Pixel coordinate grounding data
----

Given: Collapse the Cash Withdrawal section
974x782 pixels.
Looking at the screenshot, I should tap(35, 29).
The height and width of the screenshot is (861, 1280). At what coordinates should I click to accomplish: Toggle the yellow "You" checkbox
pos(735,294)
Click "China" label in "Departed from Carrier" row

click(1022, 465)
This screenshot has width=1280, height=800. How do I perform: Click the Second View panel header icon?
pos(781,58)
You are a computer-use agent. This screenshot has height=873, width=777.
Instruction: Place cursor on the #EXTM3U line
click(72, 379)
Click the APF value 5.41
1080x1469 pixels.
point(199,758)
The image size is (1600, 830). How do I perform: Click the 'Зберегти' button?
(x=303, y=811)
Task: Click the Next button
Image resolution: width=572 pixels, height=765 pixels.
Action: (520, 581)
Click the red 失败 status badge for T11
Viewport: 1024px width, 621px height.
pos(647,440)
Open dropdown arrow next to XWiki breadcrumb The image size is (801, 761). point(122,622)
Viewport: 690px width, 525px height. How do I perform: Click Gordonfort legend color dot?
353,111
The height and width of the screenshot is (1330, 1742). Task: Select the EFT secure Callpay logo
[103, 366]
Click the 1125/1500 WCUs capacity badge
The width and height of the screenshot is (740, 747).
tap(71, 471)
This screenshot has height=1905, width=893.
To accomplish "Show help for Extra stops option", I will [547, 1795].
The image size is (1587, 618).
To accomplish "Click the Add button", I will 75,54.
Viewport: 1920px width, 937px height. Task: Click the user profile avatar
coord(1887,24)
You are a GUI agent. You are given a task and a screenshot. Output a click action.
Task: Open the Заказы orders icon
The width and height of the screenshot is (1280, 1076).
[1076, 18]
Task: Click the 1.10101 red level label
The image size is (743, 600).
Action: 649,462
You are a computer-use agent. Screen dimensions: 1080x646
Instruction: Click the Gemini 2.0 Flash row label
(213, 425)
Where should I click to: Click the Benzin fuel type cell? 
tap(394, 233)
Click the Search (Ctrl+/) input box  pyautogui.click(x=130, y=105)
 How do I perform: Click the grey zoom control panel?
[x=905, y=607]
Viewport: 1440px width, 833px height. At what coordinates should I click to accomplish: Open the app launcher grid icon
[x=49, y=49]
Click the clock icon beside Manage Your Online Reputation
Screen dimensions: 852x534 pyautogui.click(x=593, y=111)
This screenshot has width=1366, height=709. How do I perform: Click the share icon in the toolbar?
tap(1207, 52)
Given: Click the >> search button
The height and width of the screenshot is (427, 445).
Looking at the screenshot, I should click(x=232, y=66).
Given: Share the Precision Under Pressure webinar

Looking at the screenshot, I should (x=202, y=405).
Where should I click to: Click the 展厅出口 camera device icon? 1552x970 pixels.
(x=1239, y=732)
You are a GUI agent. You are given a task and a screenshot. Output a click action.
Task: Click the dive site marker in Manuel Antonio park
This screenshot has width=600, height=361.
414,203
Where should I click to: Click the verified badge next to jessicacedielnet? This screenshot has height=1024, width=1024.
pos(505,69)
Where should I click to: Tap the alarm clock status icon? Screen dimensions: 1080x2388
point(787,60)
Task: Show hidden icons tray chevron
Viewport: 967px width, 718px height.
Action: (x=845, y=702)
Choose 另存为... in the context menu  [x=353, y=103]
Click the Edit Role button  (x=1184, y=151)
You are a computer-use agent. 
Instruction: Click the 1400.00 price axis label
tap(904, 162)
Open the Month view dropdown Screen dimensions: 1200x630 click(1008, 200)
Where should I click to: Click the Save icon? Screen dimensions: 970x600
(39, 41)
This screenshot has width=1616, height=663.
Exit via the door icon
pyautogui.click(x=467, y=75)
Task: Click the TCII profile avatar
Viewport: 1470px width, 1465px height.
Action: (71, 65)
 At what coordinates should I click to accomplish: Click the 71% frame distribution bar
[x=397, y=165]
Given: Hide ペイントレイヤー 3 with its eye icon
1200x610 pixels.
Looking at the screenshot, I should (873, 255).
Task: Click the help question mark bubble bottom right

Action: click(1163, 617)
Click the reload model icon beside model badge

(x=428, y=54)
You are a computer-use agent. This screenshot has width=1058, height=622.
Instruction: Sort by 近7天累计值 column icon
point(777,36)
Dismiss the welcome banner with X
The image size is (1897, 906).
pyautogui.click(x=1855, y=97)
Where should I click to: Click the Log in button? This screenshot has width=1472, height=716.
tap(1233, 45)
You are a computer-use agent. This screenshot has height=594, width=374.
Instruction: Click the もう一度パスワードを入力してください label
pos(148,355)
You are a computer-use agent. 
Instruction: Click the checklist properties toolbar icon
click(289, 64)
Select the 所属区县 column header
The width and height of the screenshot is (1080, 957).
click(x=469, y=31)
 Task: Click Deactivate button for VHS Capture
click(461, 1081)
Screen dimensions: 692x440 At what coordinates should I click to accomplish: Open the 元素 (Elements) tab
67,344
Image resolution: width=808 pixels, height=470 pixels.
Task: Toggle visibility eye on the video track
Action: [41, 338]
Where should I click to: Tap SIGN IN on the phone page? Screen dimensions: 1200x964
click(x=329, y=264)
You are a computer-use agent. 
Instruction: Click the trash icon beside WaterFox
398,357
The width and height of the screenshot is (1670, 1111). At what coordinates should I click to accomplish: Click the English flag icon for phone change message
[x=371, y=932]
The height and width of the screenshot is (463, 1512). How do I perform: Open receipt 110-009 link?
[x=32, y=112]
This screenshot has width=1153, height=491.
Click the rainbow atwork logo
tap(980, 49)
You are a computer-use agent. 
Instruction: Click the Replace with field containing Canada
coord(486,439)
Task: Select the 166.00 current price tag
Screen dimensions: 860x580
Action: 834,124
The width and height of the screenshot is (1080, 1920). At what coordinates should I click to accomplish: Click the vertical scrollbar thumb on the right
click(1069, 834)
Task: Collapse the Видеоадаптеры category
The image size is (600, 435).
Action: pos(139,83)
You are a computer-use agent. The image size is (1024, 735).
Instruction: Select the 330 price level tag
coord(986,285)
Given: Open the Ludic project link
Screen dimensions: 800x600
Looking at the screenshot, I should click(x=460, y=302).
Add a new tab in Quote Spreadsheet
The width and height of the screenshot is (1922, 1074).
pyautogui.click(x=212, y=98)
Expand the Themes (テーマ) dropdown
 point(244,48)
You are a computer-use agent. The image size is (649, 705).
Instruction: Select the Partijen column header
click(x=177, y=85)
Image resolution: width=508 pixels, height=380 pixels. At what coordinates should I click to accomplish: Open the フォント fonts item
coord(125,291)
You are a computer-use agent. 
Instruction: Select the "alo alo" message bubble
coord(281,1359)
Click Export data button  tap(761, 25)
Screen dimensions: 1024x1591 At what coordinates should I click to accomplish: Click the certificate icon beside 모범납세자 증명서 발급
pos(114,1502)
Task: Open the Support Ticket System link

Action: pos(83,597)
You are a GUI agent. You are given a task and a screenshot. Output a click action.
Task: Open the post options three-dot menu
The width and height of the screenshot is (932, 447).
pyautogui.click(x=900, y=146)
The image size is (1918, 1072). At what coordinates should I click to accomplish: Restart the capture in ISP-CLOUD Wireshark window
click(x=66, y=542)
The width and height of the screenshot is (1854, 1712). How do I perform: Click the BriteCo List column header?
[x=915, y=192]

----

Work required: Send back each record exactly as it stands.

Exercise answer:
Given: Collapse the Cash Withdrawal section
974x782 pixels.
Looking at the screenshot, I should tap(35, 29).
The height and width of the screenshot is (861, 1280). At what coordinates should I click to accomplish: Toggle the yellow "You" checkbox
pos(735,294)
Click "China" label in "Departed from Carrier" row

click(1022, 465)
This screenshot has width=1280, height=800. How do I perform: Click the Second View panel header icon?
pos(781,58)
You are a computer-use agent. This screenshot has height=873, width=777.
Instruction: Place cursor on the #EXTM3U line
click(72, 379)
Click the APF value 5.41
1080x1469 pixels.
point(199,758)
The image size is (1600, 830). How do I perform: Click the 'Зберегти' button?
(x=303, y=811)
Task: Click the Next button
Image resolution: width=572 pixels, height=765 pixels.
Action: (520, 581)
Click the red 失败 status badge for T11
Viewport: 1024px width, 621px height.
pos(647,440)
Open dropdown arrow next to XWiki breadcrumb The image size is (801, 761). point(122,622)
Viewport: 690px width, 525px height. How do I perform: Click Gordonfort legend color dot?
353,111
The height and width of the screenshot is (1330, 1742). Task: Select the EFT secure Callpay logo
[103, 366]
Click the 1125/1500 WCUs capacity badge
The width and height of the screenshot is (740, 747).
tap(71, 471)
This screenshot has height=1905, width=893.
To accomplish "Show help for Extra stops option", I will [547, 1795].
The image size is (1587, 618).
To accomplish "Click the Add button", I will 75,54.
Viewport: 1920px width, 937px height. Task: Click the user profile avatar
coord(1887,24)
You are a GUI agent. You are given a task and a screenshot. Output a click action.
Task: Open the Заказы orders icon
The width and height of the screenshot is (1280, 1076).
[1076, 18]
Task: Click the 1.10101 red level label
The image size is (743, 600).
Action: 649,462
You are a computer-use agent. Screen dimensions: 1080x646
Instruction: Click the Gemini 2.0 Flash row label
(213, 425)
Where should I click to: Click the Benzin fuel type cell? 
tap(394, 233)
Click the Search (Ctrl+/) input box  pyautogui.click(x=130, y=105)
 How do I perform: Click the grey zoom control panel?
[x=905, y=607]
Viewport: 1440px width, 833px height. At what coordinates should I click to accomplish: Open the app launcher grid icon
[x=49, y=49]
Click the clock icon beside Manage Your Online Reputation
Screen dimensions: 852x534 pyautogui.click(x=593, y=111)
This screenshot has width=1366, height=709. How do I perform: Click the share icon in the toolbar?
tap(1207, 52)
Given: Click the >> search button
The height and width of the screenshot is (427, 445).
Looking at the screenshot, I should click(x=232, y=66).
Given: Share the Precision Under Pressure webinar

Looking at the screenshot, I should (x=202, y=405).
Where should I click to: Click the 展厅出口 camera device icon? 1552x970 pixels.
(x=1239, y=732)
You are a GUI agent. You are given a task and a screenshot. Output a click action.
Task: Click the dive site marker in Manuel Antonio park
This screenshot has width=600, height=361.
414,203
Where should I click to: Click the verified badge next to jessicacedielnet? This screenshot has height=1024, width=1024.
pos(505,69)
Where should I click to: Tap the alarm clock status icon? Screen dimensions: 1080x2388
point(787,60)
Task: Show hidden icons tray chevron
Viewport: 967px width, 718px height.
Action: (x=845, y=702)
Choose 另存为... in the context menu  [x=353, y=103]
Click the Edit Role button  (x=1184, y=151)
You are a computer-use agent. 
Instruction: Click the 1400.00 price axis label
tap(904, 162)
Open the Month view dropdown Screen dimensions: 1200x630 click(1008, 200)
Where should I click to: Click the Save icon? Screen dimensions: 970x600
(39, 41)
This screenshot has width=1616, height=663.
Exit via the door icon
pyautogui.click(x=467, y=75)
Task: Click the TCII profile avatar
Viewport: 1470px width, 1465px height.
Action: (71, 65)
 At what coordinates should I click to accomplish: Click the 71% frame distribution bar
[x=397, y=165]
Given: Hide ペイントレイヤー 3 with its eye icon
1200x610 pixels.
Looking at the screenshot, I should (873, 255).
Task: Click the help question mark bubble bottom right

Action: click(1163, 617)
Click the reload model icon beside model badge

(x=428, y=54)
You are a computer-use agent. This screenshot has width=1058, height=622.
Instruction: Sort by 近7天累计值 column icon
point(777,36)
Dismiss the welcome banner with X
The image size is (1897, 906).
pyautogui.click(x=1855, y=97)
Where should I click to: Click the Log in button? This screenshot has width=1472, height=716.
tap(1233, 45)
You are a computer-use agent. This screenshot has height=594, width=374.
Instruction: Click the もう一度パスワードを入力してください label
pos(148,355)
You are a computer-use agent. 
Instruction: Click the checklist properties toolbar icon
click(289, 64)
Select the 所属区县 column header
The width and height of the screenshot is (1080, 957).
click(x=469, y=31)
 Task: Click Deactivate button for VHS Capture
click(461, 1081)
Screen dimensions: 692x440 At what coordinates should I click to accomplish: Open the 元素 (Elements) tab
67,344
Image resolution: width=808 pixels, height=470 pixels.
Task: Toggle visibility eye on the video track
Action: [41, 338]
Where should I click to: Tap SIGN IN on the phone page? Screen dimensions: 1200x964
click(x=329, y=264)
You are a computer-use agent. 
Instruction: Click the trash icon beside WaterFox
398,357
The width and height of the screenshot is (1670, 1111). At what coordinates should I click to accomplish: Click the English flag icon for phone change message
[x=371, y=932]
The height and width of the screenshot is (463, 1512). How do I perform: Open receipt 110-009 link?
[x=32, y=112]
This screenshot has width=1153, height=491.
Click the rainbow atwork logo
tap(980, 49)
You are a computer-use agent. 
Instruction: Click the Replace with field containing Canada
coord(486,439)
Task: Select the 166.00 current price tag
Screen dimensions: 860x580
Action: 834,124
The width and height of the screenshot is (1080, 1920). At what coordinates should I click to accomplish: Click the vertical scrollbar thumb on the right
click(1069, 834)
Task: Collapse the Видеоадаптеры category
The image size is (600, 435).
Action: pos(139,83)
You are a computer-use agent. The image size is (1024, 735).
Instruction: Select the 330 price level tag
coord(986,285)
Given: Open the Ludic project link
Screen dimensions: 800x600
Looking at the screenshot, I should click(x=460, y=302).
Add a new tab in Quote Spreadsheet
The width and height of the screenshot is (1922, 1074).
pyautogui.click(x=212, y=98)
Expand the Themes (テーマ) dropdown
 point(244,48)
You are a computer-use agent. The image size is (649, 705).
Instruction: Select the Partijen column header
click(x=177, y=85)
Image resolution: width=508 pixels, height=380 pixels. At what coordinates should I click to accomplish: Open the フォント fonts item
coord(125,291)
You are a computer-use agent. 
Instruction: Select the "alo alo" message bubble
coord(281,1359)
Click Export data button  tap(761, 25)
Screen dimensions: 1024x1591 At what coordinates should I click to accomplish: Click the certificate icon beside 모범납세자 증명서 발급
pos(114,1502)
Task: Open the Support Ticket System link

Action: pos(83,597)
You are a GUI agent. You are given a task and a screenshot. Output a click action.
Task: Open the post options three-dot menu
The width and height of the screenshot is (932, 447).
pyautogui.click(x=900, y=146)
The image size is (1918, 1072). At what coordinates should I click to accomplish: Restart the capture in ISP-CLOUD Wireshark window
click(x=66, y=542)
The width and height of the screenshot is (1854, 1712). How do I perform: Click the BriteCo List column header?
[x=915, y=192]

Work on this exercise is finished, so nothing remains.